Coba kita menyusuri sejarah emas sahabat-sahabat Nabi Muhammad shallallahu `alaihi wasallam.
Pernahkah anda mendengar sahabat yang bernama Julaibib yang berasal dari kaum
Anshar. Mungkin anda sekalian merasa asing dan hampir-hampir tak mengenalnya.
Julaibib adalah sahabat mulia yang syahid dan dapat kemuliaan pernyataan
dari Nabi: Julaibib (bagian)
dariku dan aku bagian darinya. Bayangkan
bila anda hidup semasa Nabi dan diberi pernyataan dan ungkapan semacam itu.
Anda tentu merasa syukur dan gembira. Lebih dari itu mungkin anda membayangkan,
kenyataan bahwa Julaibib mendapat kemulian semacam itu berbanding lurus dengan
bentuk fisiknya. Kesan pertama ketika anda melihatnya hanya dari ukuran fisik
mungkin anda tidak akan bersimpati atau bahkan lari. Gambaran fisiknya:
wajahnya sangat jelek dan berbadan pendek.
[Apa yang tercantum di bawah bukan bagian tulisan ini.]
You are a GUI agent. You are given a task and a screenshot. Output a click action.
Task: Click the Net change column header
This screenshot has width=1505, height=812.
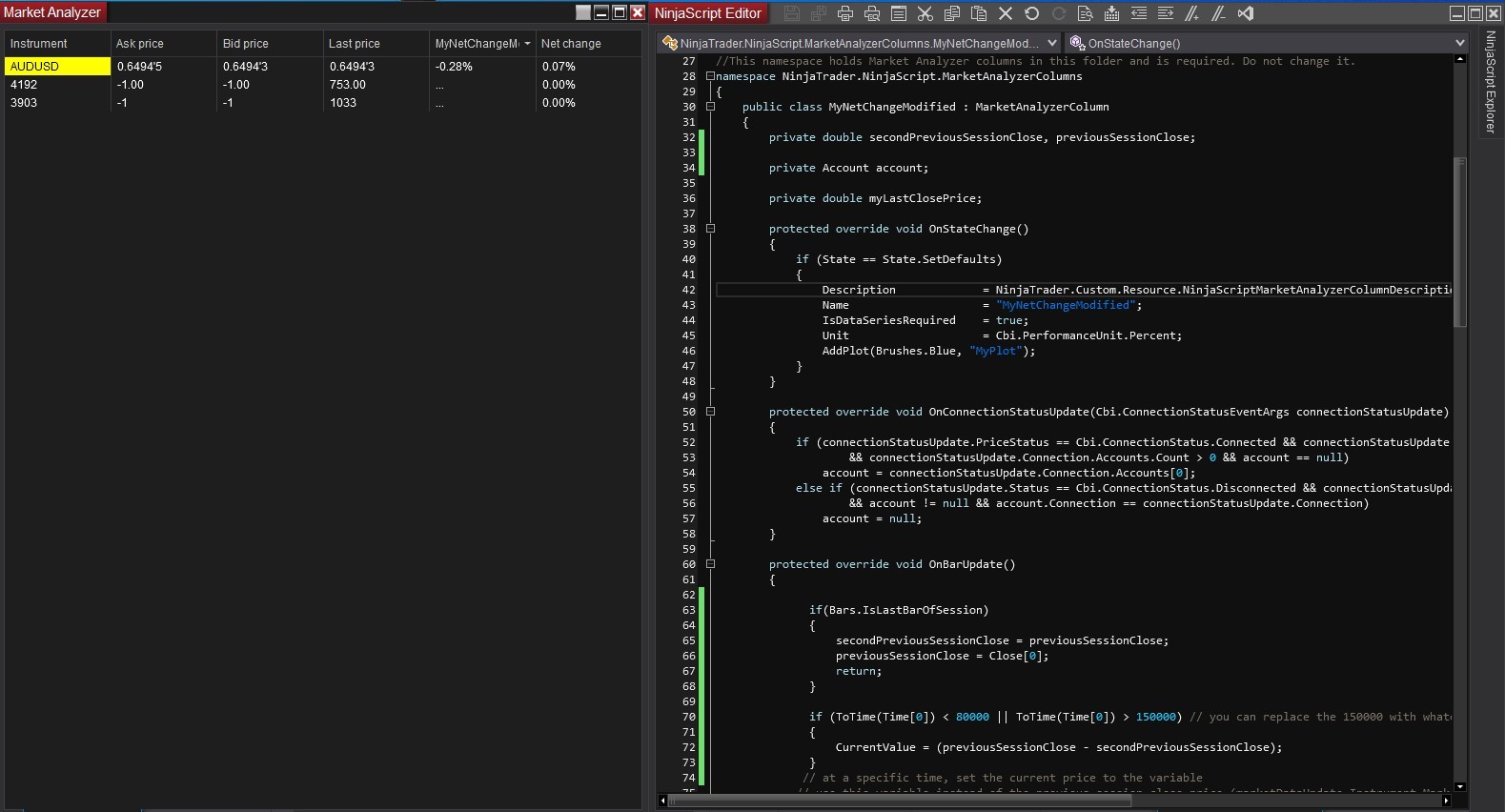coord(571,44)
Tidak ada satupun yang menarik dari fisiknya.
Bahkan ketika Rasulullah menawarkannya nikah pada orang lain banyak sekali yang
menolaknya, meski pada akhirnya ada yang mau, namun sekali lagi bukan karena
keindahan fisik. Pernah juga ia menyatakan pada Rasulullah sewaktu ditawari
nikah: kalau begitu engkau
akan mendapatiku tidak akan laku. Rasulullah
membesarkan hatinya dengan ungkapan: hanya
saja engkau di mata Allah bukanlah orang yang tak laku. Julaibib secara realistis mengakui
dan tahu diri, mana mungkin ada wanita yang mau sama dirinya, hingga menilai
dirinya sebagai barang tak laku. Namun Rasulullah memberi pelajaran penting
padanya bahwa yang menjadikan orang bernilai dan laku itu bukan karena fisik
tapi kinerja. Pada akhirnya, Julaibib mendapatkan takdir kemuliaannya dan
syahid di jalan Allah. Itu semua karena amal dan kontribusi tulusnya dalam
memperjuangkan nilai-nilai Islam.
Kenyataan lain yang senada dengan yang di atas ialah: bahwa Bilal bin Rabbah
meski hitam dan jelek namun karena konsistensi dan kedawaman amalnya, ia mendapat
kemulian berupa suara terompahnya sudah terdengar di surga meski pada waktu itu
dia masih di dunia; bahwa ibnu Mas`ud yang memiliki fisik kecil dan pincang
mendapat kesaksian Nabi: kaki ibnu Mas`ud bila ditimbang lebih berat ketimbang
gunung Uhud; bahwa Zaid bin Haritsah yang memiliki fisik kurang menarik namun
karena kerja dan amalnya beliau mendapat kemulian menjadi hibbu an-nabi(kesayangan Nabi);
bahwa `Amru bin al-Jamuh meski pincang dan tua renta tak menghalanginya
mandapat kemulian syahid di pertempuran Uhud. Kesemuanya memberikan arti
penting pada kita bahwa generasi yang dibentuk dan dikader oleh Rasulullah
ialah generasi yang berbingkai takwa. Mereka lebih mengutamakan amalan terbaik
ketimbang sibuk terhadap urusan materil dan fisik. Mereka lebih mengutamakan
kinerja dan kontribusi daripada sekedar retorika. Mereka lebih mengutamakan
penilaian hakiki Tuhan daripada penilaian relatif orang. Dengan demikian
sangatlah layak dan pantas ketika Rasulullah menyatakan: sebaik-baik generasi ialah generasiku,
kemudian generasi setelahnya, kemudian generasi setelahnya. Karena yang
dibangun Rasul bukanlah genarasi yang banyak omong tapi banyak berjuang; banyak
amal bukan banyak omel. Dengan demikian orang yang pingin melahirkan generasi
seperti mereka, sudah barang tentu harus menapaktilasi jejak dan meneladani
mereka.
Bagi siapa saja yang merasa mulia hanya sebatas kemuliaan fisik berupa harta,
tahta, dan rupa, ketahuilah semua itu bakal sirna dan tiada. Ukuran kemuliaan
secara materi akan lenyap seiring dengan bergulirnya roda waktu kehidupan. Maka
dari itu semua itu bukan yang utama meski kita butuh juga dalam perjuangan.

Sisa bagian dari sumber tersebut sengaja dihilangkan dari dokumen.